All of the data is to be printed again exactly as it appears.

[Collected data]

◆ ◆ ◆ ◆ ◆ ◆ ◆

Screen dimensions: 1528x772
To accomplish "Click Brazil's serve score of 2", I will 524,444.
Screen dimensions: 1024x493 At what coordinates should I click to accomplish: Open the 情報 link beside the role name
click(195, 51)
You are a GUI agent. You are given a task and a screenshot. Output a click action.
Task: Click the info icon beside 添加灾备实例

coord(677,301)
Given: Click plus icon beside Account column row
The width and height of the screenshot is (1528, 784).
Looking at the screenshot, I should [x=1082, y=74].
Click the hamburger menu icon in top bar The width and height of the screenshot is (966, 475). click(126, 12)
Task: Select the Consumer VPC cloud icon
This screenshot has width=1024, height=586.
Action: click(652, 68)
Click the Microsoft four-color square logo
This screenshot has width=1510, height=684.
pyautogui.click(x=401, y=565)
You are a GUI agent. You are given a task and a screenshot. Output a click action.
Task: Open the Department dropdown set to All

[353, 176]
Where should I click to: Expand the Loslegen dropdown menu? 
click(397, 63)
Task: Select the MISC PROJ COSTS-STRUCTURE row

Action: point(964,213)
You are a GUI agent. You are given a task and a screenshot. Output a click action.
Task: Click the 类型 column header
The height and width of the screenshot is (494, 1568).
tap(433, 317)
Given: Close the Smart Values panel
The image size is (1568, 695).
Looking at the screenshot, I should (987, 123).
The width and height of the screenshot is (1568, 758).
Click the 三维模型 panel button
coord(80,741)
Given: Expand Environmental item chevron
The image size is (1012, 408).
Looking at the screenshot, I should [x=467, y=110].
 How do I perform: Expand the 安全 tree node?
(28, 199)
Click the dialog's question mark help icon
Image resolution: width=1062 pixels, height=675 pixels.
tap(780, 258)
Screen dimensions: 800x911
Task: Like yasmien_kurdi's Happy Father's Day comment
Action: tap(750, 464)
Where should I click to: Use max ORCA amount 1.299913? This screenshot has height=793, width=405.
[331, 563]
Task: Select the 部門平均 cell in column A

◆ ◆ ◆ ◆ ◆ ◆ ◆

Answer to the exercise:
Screen dimensions: 1528x772
To accomplish "Click Brazil's serve score of 2", I will 524,444.
Screen dimensions: 1024x493 At what coordinates should I click to accomplish: Open the 情報 link beside the role name
click(195, 51)
You are a GUI agent. You are given a task and a screenshot. Output a click action.
Task: Click the info icon beside 添加灾备实例

coord(677,301)
Given: Click plus icon beside Account column row
The width and height of the screenshot is (1528, 784).
Looking at the screenshot, I should [x=1082, y=74].
Click the hamburger menu icon in top bar The width and height of the screenshot is (966, 475). click(126, 12)
Task: Select the Consumer VPC cloud icon
This screenshot has width=1024, height=586.
Action: click(652, 68)
Click the Microsoft four-color square logo
This screenshot has width=1510, height=684.
pyautogui.click(x=401, y=565)
You are a GUI agent. You are given a task and a screenshot. Output a click action.
Task: Open the Department dropdown set to All

[353, 176]
Where should I click to: Expand the Loslegen dropdown menu? 
click(397, 63)
Task: Select the MISC PROJ COSTS-STRUCTURE row

Action: point(964,213)
You are a GUI agent. You are given a task and a screenshot. Output a click action.
Task: Click the 类型 column header
The height and width of the screenshot is (494, 1568).
tap(433, 317)
Given: Close the Smart Values panel
The image size is (1568, 695).
Looking at the screenshot, I should (987, 123).
The width and height of the screenshot is (1568, 758).
Click the 三维模型 panel button
coord(80,741)
Given: Expand Environmental item chevron
The image size is (1012, 408).
Looking at the screenshot, I should [x=467, y=110].
 How do I perform: Expand the 安全 tree node?
(28, 199)
Click the dialog's question mark help icon
Image resolution: width=1062 pixels, height=675 pixels.
tap(780, 258)
Screen dimensions: 800x911
Task: Like yasmien_kurdi's Happy Father's Day comment
Action: tap(750, 464)
Where should I click to: Use max ORCA amount 1.299913? This screenshot has height=793, width=405.
[331, 563]
Task: Select the 部門平均 cell in column A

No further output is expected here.